DoE rolls out funding package for factory retooling

Further incentives for North American switch from ICE to EV making, but likely to disproportionately benefit legacy manufacturers

DoE rolls out funding package for factory retooling
Energy secretary Jennifer Granholm is throwing a big bone to established US automakers

The US Department of Energy (DoE) has announced a $15.5bn funding package for the retooling of existing auto factories into electric vehicle manufacturing facilities.

The funding “will retrofit existing automotive manufacturing facilities across the country, expand and retain high-paying auto manufacturing jobs, and bolster domestic supply chains”, the DoE says.

Projects eligible for funding under the scheme are those which will retrofit factories to produce BEVs, HEVs, PHEVs, as well as hydrogen fuel cell electric vehicles, from the light, medium, and heavy-duty segments.

The package is divided into $2bn in grants and up to $10bn in loans, with an extra $3.5bn available for the expansion of battery and battery materials manufacturing, as well as grid infrastructure.

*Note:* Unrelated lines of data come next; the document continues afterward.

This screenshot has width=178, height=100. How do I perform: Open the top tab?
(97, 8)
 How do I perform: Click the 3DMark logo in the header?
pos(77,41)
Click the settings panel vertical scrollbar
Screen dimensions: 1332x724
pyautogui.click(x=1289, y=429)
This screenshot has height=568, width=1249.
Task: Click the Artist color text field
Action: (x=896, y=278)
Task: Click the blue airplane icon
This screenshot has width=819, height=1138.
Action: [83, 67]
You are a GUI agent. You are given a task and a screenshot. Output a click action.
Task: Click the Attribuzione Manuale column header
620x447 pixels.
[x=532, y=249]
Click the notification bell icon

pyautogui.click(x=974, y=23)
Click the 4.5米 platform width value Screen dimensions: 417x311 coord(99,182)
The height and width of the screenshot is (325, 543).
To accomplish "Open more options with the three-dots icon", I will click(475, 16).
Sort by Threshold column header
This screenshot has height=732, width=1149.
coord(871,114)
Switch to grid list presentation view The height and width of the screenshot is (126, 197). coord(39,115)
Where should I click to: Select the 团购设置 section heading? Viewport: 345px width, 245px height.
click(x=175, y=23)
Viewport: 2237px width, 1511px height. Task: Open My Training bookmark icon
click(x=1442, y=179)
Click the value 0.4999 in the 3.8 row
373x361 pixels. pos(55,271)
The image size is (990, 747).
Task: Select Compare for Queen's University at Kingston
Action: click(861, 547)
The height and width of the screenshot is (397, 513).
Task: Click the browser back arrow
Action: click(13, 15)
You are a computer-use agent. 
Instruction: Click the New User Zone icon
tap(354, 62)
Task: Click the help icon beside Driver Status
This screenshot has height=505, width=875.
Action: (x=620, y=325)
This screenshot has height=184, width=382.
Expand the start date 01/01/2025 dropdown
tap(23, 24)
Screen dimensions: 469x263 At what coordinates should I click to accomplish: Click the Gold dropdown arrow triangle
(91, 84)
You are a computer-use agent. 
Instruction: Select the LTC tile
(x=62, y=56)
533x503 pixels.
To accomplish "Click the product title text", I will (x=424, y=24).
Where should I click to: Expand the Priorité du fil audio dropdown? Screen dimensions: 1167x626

The Biden administration has passed a raft of legislation which aims to stimulate US EV manufacturing, creating a policy environment which provides incentives for consumers and automakers to invest in EVs. These include multi-billion-dollar support for a domestic battery supply chain and support for charging network buildout.

Expert testimony

Testifying last month before the US–China Economic and Security Review Commission, Ilaria Mazzocco, senior fellow at thinktank the Center for Strategic and International Studies, spoke of the need for continued government incentives to ensure that US manufacturers can remain competitive against Chinese firms. “Automotive manufacturing continues to be an important sector for many advanced economies, including the US, and if more production were to relocate to China this could undermine domestic job creation and potentially lead to de-industrialisation," Mazzocco warns.

“Opting to slow down the transition to EVs and reduce incentives or cancel mandates for American automakers to invest in EVs would be counterproductive,” she argues. “The transition is well underway globally and the US would be even more of a laggard if it tried to reverse it domestically. Complete insulation from competition would likely also make American companies even less competitive in the long term.

“Instead, policymakers should provide more incentives to advance a diversified and competitive industry and promote innovation — in line with the IRA,” Mazzocco concludes.

But she does suggest that expecting North American firms to go it entirely alone may be unrealistic. “The current position of Chinese firms — especially in the battery segment — means that it will be extremely challenging to create affordable and competitive products in the US or elsewhere without any reliance on Chinese supply chains in the medium term,” she cautions. “In practice, this may mean welcoming some Chinese FDI into the US when it meets high standards for labour and environmental conditions and helps meet supply chain diversification goals.”

So the latest round of government funding does seem to fit these expert recommendations. But they do beg the question of whether the package will effectively act as a subsidy to the largest US legacy OEMs and other automakers making ICEs in the US, which have existing manufacturing facilities prime for conversion.

US EV pure plays that have had to build their manufacturing infrastructure from scratch may be less supportive of this help to their older rivals.